Albino mammals have profound
retinal abnormalities, including photoreceptor deficits and misrouted hemispheric pathways into the brain, demonstrating that
melanin or its precursors are required for normal
retinal development.
Tyrosinase, the primary
enzyme in
melanin synthesis commonly mutated in
albinism, oxidizes
l-tyrosine to l-
dopaquinone using
l-3,4-dihydroxyphenylalanine (
L-DOPA) as an intermediate product.
L-DOPA is known to signal cell cycle exit during
retinal development and plays an important role in the regulation of
retinal development. Here, we have mimicked
L-DOPA production by ectopically expressing
tyrosine hydroxylase in mouse albino retinal pigment epithelium cells.

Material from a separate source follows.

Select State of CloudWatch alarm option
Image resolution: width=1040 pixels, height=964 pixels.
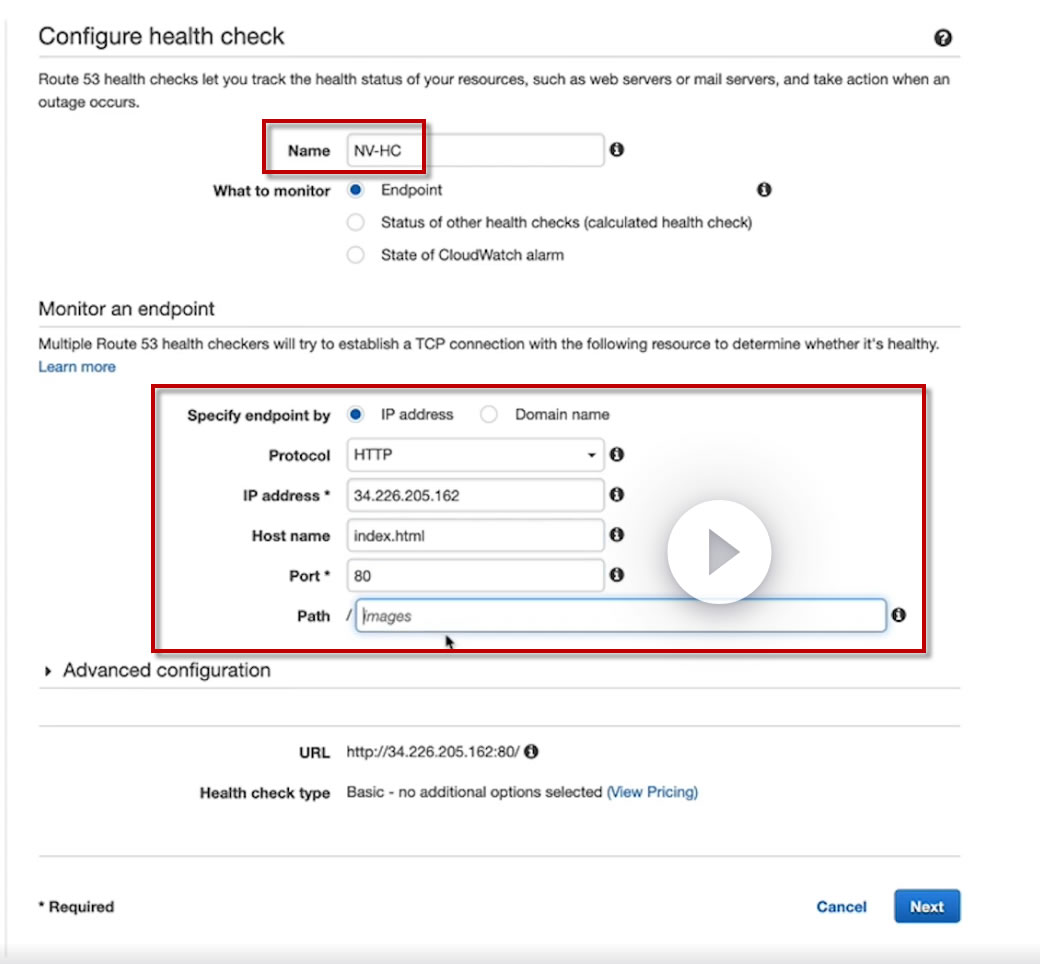[355, 255]
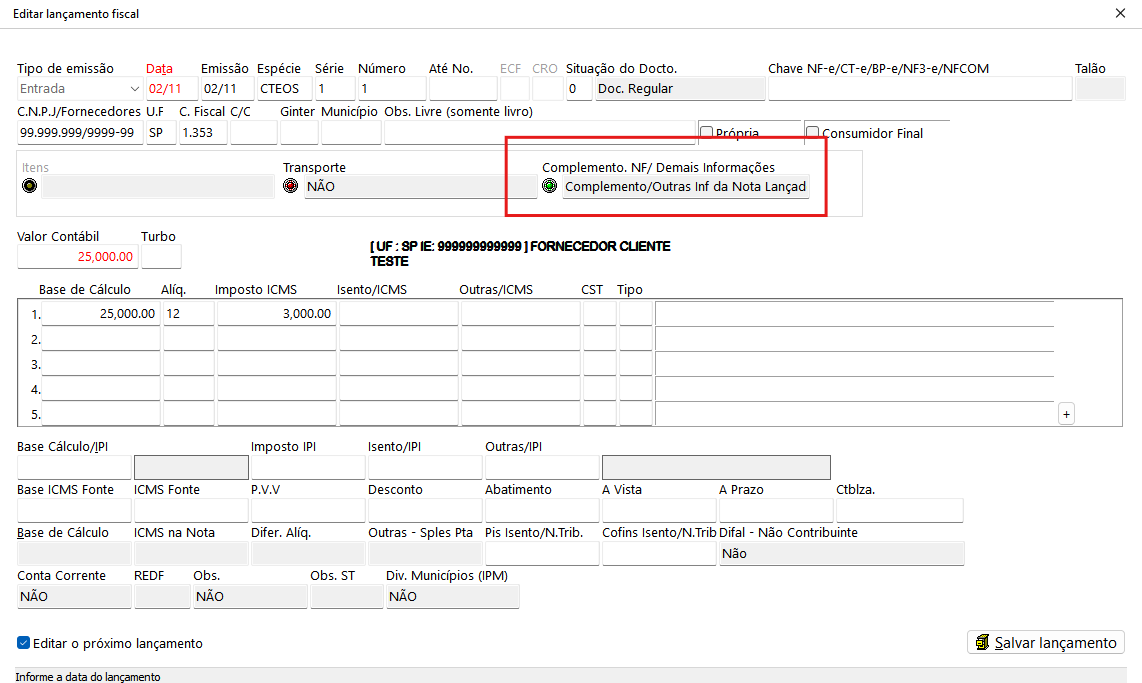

Tyrosine hydroxylase can only oxidize
l-tyrosine to
L-DOPA without further progression towards
melanin. The resulting transgenic animals remain phenotypically albino, but their visual abnormalities are corrected, with normal photoreceptor numbers and hemispheric pathways and improved visual function, assessed by an increase of spatial acuity. Our results demonstrate definitively that only early
melanin precursors,
L-DOPA or its metabolic derivatives, are vital in the appropriate development of mammalian retinae. They further highlight the value of substituting independent but biochemically related
enzymes to overcome developmental abnormalities.